Indovoices.com –Ketua Mahkamah Agung 2001-2008, Bagir Manan, mengatakan pembentukan Undang-Undang Nomor 19 Tahun 2019 tentang Komisi Pemberantasan Korupsi (KPK) tidak dengan dasar demokrasi. Meski UU KPK baru telah dibentuk pemerintah melalui demokrasi perwakilan, bukan berarti demokrasi dijalankan dengan semestinya.
“Demokrasi tidak hanya berada di tangan badan perwakilan demokrasi (DPR), melainkan dibutuhkan partisipasi publik untuk lebih menjamin perwujudan politic general,” kata Bagir sebagai penggugat ahli dalam sidang uji formil UU KPK di Mahkamah Konstitusi, Jakarta Pusat.
Dalam demokrasi perwakilan tetap diperlukan referendum, insiatif rakyat, petisi, termasuk pernyataan pendapat lewat demonstrasi, opini publik, atau hak berekspresi. Dia menyebut masyarakat cukup jelas meminta penghentian pembahasan RUU baru KPK saat dibahas.

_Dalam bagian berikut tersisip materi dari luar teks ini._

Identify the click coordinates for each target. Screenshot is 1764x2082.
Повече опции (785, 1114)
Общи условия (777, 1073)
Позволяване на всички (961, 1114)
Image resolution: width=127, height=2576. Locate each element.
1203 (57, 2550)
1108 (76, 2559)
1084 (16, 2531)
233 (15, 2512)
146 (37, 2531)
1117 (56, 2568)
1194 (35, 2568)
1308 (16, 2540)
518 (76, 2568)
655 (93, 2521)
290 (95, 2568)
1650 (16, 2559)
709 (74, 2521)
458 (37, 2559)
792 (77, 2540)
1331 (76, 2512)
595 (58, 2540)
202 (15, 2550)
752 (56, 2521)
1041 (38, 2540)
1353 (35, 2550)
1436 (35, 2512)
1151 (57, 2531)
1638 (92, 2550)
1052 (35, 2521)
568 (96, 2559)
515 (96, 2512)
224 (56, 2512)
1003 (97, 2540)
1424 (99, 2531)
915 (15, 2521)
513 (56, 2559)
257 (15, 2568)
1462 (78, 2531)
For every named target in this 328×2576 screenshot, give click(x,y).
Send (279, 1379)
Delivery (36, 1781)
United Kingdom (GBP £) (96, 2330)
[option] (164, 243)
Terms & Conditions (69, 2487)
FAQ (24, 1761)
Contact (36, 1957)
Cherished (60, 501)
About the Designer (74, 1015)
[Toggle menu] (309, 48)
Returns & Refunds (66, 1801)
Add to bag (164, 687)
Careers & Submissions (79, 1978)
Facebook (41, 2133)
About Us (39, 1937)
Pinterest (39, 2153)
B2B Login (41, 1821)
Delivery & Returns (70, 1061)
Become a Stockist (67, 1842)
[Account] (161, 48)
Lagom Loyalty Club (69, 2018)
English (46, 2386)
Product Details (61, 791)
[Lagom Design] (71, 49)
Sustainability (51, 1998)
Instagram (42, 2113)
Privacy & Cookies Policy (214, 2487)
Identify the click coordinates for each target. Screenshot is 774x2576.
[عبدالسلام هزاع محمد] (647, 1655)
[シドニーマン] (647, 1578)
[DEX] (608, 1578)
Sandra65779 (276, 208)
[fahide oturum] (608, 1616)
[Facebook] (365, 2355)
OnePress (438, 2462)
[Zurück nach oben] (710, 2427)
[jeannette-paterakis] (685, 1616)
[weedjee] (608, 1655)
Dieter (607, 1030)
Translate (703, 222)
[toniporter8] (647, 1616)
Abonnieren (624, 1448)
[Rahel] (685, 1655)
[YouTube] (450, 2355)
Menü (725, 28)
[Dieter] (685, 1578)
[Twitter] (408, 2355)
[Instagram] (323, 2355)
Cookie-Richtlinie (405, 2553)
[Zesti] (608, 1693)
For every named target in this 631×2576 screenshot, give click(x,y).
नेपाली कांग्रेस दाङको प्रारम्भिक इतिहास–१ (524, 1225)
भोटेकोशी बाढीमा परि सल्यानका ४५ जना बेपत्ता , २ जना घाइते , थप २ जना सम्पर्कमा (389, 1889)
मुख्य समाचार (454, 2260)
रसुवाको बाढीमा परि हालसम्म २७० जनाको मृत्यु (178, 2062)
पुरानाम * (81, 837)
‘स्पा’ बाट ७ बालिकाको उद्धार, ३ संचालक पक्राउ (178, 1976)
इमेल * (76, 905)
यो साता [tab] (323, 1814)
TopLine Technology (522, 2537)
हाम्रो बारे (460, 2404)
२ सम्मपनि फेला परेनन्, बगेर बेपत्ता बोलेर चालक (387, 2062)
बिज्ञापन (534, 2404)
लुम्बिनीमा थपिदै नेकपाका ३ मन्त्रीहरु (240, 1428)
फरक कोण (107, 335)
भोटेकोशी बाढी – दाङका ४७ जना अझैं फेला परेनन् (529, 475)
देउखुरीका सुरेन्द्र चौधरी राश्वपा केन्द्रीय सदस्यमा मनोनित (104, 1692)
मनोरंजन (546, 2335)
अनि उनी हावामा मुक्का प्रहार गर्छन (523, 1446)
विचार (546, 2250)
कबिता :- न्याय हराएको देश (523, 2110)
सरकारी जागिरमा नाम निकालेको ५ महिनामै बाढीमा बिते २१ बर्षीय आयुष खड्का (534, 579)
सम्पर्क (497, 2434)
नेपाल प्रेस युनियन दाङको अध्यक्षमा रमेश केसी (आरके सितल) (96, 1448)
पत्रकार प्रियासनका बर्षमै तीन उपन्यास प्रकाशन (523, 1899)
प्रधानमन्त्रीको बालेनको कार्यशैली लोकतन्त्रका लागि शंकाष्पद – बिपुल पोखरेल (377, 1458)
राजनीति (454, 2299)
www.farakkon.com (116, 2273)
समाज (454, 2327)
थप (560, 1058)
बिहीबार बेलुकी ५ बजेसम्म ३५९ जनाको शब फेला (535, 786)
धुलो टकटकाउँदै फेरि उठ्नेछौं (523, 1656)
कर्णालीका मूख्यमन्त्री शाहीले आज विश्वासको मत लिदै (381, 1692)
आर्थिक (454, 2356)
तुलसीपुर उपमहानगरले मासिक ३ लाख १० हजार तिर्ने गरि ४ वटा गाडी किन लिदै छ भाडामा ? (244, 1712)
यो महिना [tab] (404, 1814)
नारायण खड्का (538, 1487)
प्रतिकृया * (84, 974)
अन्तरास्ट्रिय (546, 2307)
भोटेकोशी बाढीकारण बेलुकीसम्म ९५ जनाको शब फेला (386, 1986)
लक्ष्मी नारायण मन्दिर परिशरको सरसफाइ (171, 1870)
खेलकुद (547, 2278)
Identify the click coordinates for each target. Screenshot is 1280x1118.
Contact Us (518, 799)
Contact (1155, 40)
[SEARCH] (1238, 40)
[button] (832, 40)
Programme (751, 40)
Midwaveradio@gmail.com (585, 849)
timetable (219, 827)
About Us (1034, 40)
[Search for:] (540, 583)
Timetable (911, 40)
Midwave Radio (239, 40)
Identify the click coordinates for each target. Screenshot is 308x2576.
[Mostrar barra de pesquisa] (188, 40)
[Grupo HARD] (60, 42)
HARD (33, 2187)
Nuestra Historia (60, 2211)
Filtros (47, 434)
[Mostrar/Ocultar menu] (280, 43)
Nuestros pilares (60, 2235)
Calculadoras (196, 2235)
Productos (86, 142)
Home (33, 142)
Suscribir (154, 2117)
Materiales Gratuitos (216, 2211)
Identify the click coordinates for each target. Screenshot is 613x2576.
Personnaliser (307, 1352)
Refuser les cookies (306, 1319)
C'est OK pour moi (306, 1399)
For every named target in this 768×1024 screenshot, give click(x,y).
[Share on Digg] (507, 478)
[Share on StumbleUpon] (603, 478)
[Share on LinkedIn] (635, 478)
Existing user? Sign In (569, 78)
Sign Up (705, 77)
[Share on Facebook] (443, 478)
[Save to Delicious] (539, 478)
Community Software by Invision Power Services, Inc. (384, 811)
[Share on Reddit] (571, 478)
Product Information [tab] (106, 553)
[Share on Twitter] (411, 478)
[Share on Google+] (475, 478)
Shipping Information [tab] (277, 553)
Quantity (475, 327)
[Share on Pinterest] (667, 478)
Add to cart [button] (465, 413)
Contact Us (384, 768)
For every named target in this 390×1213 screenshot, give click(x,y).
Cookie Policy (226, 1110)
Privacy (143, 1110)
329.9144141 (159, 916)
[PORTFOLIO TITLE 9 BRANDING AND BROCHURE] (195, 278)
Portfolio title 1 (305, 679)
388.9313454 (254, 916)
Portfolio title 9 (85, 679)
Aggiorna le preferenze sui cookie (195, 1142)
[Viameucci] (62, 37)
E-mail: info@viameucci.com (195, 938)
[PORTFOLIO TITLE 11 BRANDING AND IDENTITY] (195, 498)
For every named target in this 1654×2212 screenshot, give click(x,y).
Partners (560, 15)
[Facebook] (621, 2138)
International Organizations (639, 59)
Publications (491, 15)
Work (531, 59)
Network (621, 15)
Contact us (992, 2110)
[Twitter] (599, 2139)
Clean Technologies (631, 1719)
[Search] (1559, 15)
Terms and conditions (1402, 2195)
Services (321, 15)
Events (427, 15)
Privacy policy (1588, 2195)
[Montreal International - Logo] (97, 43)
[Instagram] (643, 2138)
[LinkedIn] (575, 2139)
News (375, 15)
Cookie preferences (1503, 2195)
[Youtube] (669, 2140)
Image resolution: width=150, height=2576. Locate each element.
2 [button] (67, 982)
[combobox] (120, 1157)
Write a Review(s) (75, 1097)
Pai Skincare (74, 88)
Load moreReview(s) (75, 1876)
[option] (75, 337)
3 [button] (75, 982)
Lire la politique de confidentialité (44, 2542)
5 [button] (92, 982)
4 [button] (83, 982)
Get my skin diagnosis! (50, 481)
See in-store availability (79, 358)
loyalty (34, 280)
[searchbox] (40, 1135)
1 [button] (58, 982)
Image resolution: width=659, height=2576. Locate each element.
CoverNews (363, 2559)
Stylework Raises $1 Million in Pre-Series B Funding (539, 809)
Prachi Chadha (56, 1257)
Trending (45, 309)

“Banyak pernyataan publik baik dari dalam kampus, di luar kampus, tulisan di media massa dan kumpulan ahli yang meminta undang-undang KPK lama tetap dipertahankan dan menghentikan pembahasan rancangan undang-undang KPK baru,” terang dia.
Baca: Penggugat Nilai Pengesahan UU Baru KPK Cacat Hukum
Dia menyebut pemerintah kurang merespons, mempertimbangkan, dan memperhatikan pernyataan publik. Partisipasi publik tidak dapat diabaikan sebagai jaminan terwujudnya kehendak rakyat dan keadilan bagi rakyat.
Selain itu, Bagir menilai DPR tergesa-gesa mengesahkan UU baru KPK. Tata cara pembentukan perundang-undangan yang baik sewajarnya mencakup kehati-hatian dengan melihat kenyataan dan pendapat di masyarakat.
“UU KPK baru yang diselesaikan dalam waktu 12 hari ada kata ketergesa-gesaan. Pembahasan yang begitu singkat selain mengesankan ketergesa-gesaan juga kurang keterbukaan dan transparansi untuk membatasi partisipasi publik,” ujar Guru Besar Fakultas Hukum Universitas Padjajaran itu.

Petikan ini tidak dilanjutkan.